# Objectif:
Poursuivez le débat parlementaire sur la confédération reproduit ci-dessous, en reprenant juste après sa dernière phrase.

# Passage fourni:
....

Je dois aborder maintenant la question des gouvernements locaux. Il ne saurait exister aucune grave raison de craindre que la minorité soufre par suite de l’adoption de quelques lois qui affecteraient la propriété. En supposant même que cela arriverait la constitution projetée nous offre un remède. C’est peut-être parce que le projet actuel est grand que ceux qui ne l’ont pas étudié minutieusement conçoivent des craintes en le contemplant; mois quand nous en viendrons à le discuter clause par clause je serai prêt à affirmer qu’aucun intérêt ne souffrira en aucune manière, si la confédération est adoptée. Il est une chose à remarquer, c’est l’étrange manière avec laquelle les partis extrêmes s’unissent et travaillent à l’unisson pour faire avorter la confédération. (Rires.)
Par exemple, le parti qui composait jadis ce qu’on appelait la queue de M. Papineau, s’est joint à la queue de M. John Dougall, du Witness de Montréal.
Des Voix—Écoutez! Écoutez! Acclamation et rires.
Joseph Perrault [Richelieu]—Et les membres du clergé sont opposés au projet.
Des Voix—Écoutez! Écoutez!
George-Étienne Cartier [Montréal Est, Procureur-Général Est]—L’hon. député pourra prendre la parole après moi, s’il le désire. Je le répète, ce projet est approuvé par tous les hommes modérés. Les hommes des partis extrêmes, les socialistes, les démocrates et les annexionnistes lui font la guerre. Les adversaires canadiens-français de la confédération craignent, en apparence, que leurs droits religieux ne soient en souffrance sous la nouvelle constitution. Il est curieux de voir le célèbre Institut-Canadien de Montréal qui a pour chef le citoyen Blanchet, prendre la religion sous sa protection. (Rires.)
M. Dougall a proclamé bien haut que la minorité des Anglais protestants serait à la merci des Canadiens-français. Je pense pourtant que les craintes exprimées par les jeunes gens du parti démocratique sur les dangers que courront leur religion et leur nationalité devraient faire cesser les scrupules et calmer les frayeurs de M. Dougall.
Le True Witness qui est aussi un des adversaires du projet a dit que s’il était adopté les Canadiens français seraient anéantis pendant que son confrère en violence, le Witness, a dit que ce seraient les protestants qui seraient anéantis.

....

# Matériel extrait:
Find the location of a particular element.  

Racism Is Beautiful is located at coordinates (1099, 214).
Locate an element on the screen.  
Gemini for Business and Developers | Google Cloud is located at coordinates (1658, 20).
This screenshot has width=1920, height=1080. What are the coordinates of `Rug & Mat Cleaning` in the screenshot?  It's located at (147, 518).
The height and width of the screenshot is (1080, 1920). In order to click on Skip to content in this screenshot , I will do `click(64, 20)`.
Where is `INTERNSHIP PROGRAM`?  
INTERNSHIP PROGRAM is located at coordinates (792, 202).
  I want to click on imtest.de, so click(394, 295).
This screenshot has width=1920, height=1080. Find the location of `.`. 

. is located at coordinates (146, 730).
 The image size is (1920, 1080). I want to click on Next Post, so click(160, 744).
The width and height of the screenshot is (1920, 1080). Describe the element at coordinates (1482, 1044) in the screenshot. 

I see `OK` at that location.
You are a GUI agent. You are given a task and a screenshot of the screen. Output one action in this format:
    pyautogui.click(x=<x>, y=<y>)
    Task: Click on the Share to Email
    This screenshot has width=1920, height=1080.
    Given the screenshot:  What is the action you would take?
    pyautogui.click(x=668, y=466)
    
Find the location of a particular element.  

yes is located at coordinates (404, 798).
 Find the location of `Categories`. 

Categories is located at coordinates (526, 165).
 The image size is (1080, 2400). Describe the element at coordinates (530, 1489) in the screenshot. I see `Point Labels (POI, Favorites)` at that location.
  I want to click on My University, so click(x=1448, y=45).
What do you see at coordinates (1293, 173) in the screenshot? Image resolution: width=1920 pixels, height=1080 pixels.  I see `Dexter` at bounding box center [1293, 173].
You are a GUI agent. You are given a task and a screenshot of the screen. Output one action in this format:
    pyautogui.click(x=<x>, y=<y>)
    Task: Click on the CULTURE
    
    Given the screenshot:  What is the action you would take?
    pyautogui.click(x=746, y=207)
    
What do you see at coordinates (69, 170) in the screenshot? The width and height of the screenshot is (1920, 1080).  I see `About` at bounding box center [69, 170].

....

# Réponse ci-dessous:
Des Voix—Écoutez! Et rires.
George-Étienne Cartier [Montréal Est, Procureur-Général Est]—Je remarque qu’à une assemblée récente qui a eu lieu à Montréal, M. Cherrier s’est enrôlé sous la bannière des adversaires de la confédération. Ce respectable et tranquille vieillard a dit qu’il était sorti de son isolement politique pour opposer la confédération. Tout ce que je sais, c’est que je n’ai jamais connu M. Cherrier pour un homme politique d’une grande force. Cependant, il paraît qu’il a laissé sa retraite pour s’oppose à ce projet vilain qui tend à détruire la nationalité et la religion des Canadiens-français, projet qui a été proposé par ce Cartier, que Dieu confonde! (Rires et acclamations.)
On a fait allusion à l’opinion du clergé. Eh! Bien, je dirai que l’opinion du clergé est favorable à la confédération.
Des Voix—Écoutez! Écoutez!
George-Étienne Cartier [Montréal Est, Procureur-Général Est]—Ceux qui sont élevés en dignité, comme ceux qui occupent des positions humbles sont en faveur de la confédération, non-seulement parce qu’ils voient dans ce projet toute la sécurité possible pour tout ce qu’ils chérissent, mais aussi parce que leurs concitoyens protestants y trouveront des garanties comme eux. Le clergé en général est ennemi de toute dissension politique, et s’il est favorable au projet c’est parce qu’il voit dans la confédération une solution des difficultés qui ont existé pendant quelque temps. L’alliance d’adversaires aussi opposés d’opinions que le True Witness, M. Dougall du Witness, et les jeunes gens de l’Institut Canadien, pour résister à la nouvelle constitution, parce que chaque parti prétend qu’elle produira des résultats diamétralement opposés les uns aux autres, doit être regardée comme l’un des plus solides arguments que l’on puisse produire en faveur de la confédération.
Des Voix—Écoutez! Écoutez.
George-Étienne Cartier [Montréal Est, Procureur-Général Est]—De l’autre côté, nous avons tous les hommes modérés, tous les hommes respectables et intelligents, y compris les membres du clergé qui sont favorables à la confédération.
Des Voix—Écoutez! Écoutez, et oh! oh!
George-Étienne Cartier [Montréal Est, Procureur-Général Est]—Je ne veux pas dire, assurément, que le projet n’ait pas d’adversaires respectables; ce que je veux dire, c’est que la nouvelle constitution rencontra l’approbation générale de toutes les classes que j’ai énumérées plus haut.
Je suis opposé au système démocratique qui prévaut aux États-Unis. En ce pays, il nous faut une forme distincte de gouvernement qui soit caractérisé par l’élément monarchique. Quand nous serons confédérés, il n’y a pas de doute que notre gouvernement sera plus important, qu’il aura plus de prestige et commandera plus le respect de nos voisins.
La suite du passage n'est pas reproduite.